With 260 million consumers, Mercosur is a potentially lucrative market for the country's exporters. Moreover, importing more grain from South America would give Seoul leverage in its negotiations with Washington as the U.S. exports considerable amounts of agricultural produce.
The South Korean government is acting quickly to enhance trade ties in the region as a whole. In February it signed free trade agreements with five Central American countries including Panama and Costa Rica.
China is also keen on Mercosur markets. Earlier this year, Foreign Minister Wang Yi visited Montevideo and pressed the case for a China-Mercosur pact in talks with President Tabare Vazquez. Signing a free-trade agreement with China would give the country "access to a market of 1.3 billion," Wang told the Uruguayan leader.
Trump's protectionist agenda also gives Beijing the chance to expand its diplomatic influence in the region. In January, an official at the Chinese Embassy in Brazil told a local newspaper that China was opening the door as "one person" is closing another.
China already has a significant and growing economic presence in the region. In 2016, it was the destination for over 15% of Mercosur exports, compared with the U.S. share of 11%. China has emerged as the principal trading partner for the South American countries.
In related diplomatic developments in 2017, Panama severed diplomatic relations with Taiwan and established formal ties with China. Observers say China's next target in its foreign policy campaign in the region is Paraguay, which has yet to begin a formal relationship with Beijing.

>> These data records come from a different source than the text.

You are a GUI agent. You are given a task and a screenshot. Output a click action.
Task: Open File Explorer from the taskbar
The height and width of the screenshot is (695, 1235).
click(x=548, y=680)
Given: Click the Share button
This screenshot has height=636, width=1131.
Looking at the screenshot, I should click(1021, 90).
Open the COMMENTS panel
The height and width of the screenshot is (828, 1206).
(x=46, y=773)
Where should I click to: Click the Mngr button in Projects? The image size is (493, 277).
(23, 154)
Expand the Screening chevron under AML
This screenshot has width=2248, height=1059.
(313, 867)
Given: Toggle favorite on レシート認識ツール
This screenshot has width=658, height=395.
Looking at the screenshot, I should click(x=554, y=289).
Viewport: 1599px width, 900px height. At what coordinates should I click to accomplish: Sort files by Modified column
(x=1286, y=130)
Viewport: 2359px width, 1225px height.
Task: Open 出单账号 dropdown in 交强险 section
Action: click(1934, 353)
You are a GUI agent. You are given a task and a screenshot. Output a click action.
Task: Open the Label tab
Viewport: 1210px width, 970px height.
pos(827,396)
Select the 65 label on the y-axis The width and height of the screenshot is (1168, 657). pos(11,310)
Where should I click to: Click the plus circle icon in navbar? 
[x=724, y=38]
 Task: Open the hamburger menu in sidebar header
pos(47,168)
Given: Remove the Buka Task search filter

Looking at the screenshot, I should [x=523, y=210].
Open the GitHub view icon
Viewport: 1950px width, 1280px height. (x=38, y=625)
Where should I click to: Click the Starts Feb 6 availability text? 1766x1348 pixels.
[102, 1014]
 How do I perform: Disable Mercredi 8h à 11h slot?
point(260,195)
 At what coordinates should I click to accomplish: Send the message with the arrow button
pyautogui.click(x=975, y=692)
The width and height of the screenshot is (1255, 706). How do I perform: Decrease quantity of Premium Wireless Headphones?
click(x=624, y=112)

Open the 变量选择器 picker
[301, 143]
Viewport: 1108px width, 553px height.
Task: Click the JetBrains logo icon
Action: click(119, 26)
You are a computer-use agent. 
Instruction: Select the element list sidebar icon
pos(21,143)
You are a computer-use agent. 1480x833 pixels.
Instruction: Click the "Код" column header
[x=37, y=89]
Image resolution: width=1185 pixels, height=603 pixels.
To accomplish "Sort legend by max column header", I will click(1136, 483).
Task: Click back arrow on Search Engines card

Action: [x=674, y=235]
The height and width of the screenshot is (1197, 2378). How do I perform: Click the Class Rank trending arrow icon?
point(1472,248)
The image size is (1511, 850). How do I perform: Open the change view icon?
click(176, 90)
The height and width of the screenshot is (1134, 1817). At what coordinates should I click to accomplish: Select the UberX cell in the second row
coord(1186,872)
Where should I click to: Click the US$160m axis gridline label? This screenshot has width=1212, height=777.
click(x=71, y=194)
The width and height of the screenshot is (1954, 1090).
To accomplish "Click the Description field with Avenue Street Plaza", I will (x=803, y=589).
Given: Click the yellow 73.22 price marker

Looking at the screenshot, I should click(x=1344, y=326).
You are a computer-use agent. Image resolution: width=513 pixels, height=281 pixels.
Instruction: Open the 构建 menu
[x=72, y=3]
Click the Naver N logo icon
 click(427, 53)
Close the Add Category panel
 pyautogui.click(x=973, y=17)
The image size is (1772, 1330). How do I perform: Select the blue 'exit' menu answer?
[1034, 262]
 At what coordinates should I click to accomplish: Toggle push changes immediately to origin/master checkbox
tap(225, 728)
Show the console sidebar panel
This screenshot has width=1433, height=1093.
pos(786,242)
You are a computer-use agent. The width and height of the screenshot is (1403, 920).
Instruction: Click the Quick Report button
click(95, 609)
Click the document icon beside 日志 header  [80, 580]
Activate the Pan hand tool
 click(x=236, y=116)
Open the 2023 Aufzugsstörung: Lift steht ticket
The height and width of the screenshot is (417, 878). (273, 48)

In contrast, Japan has been slow to respond to the changing trade landscape in the Americas. During a visit to Buenos Aires in December, Japanese Trade Minister Hiroshige Seko dampened expectations for a Japan-Mercosur deal by saying that Tokyo would prioritize talks on investment pacts with individual members.
In reference to Tokyo's reluctance to start talks with the bloc, a Japanese diplomat said that it would be "politically difficult" for the country to further increase farm imports having recently signed off on the Comprehensive and Progressive Agreement for Trans-Pacific Partnership -- the offshoot of the original TPP that included the U.S. -- and finalized its bilateral free trade deal with the European Union.
Alarmed by the Japanese government's lukewarm attitude toward a deal with Mercosur, the Wise-men Group on the Japan-Brazil Strategic Economic Partnership, made up of business leaders from the two countries, held a meeting in Brazil in April and agreed to call for an early start of trade negotiations for an economic partnership agreement between the two sides.
A senior Toyota Motor executive said the company would face a competitive disadvantage if its South Korean competitors are allowed to import parts and machinery from Mercosur countries without tariffs.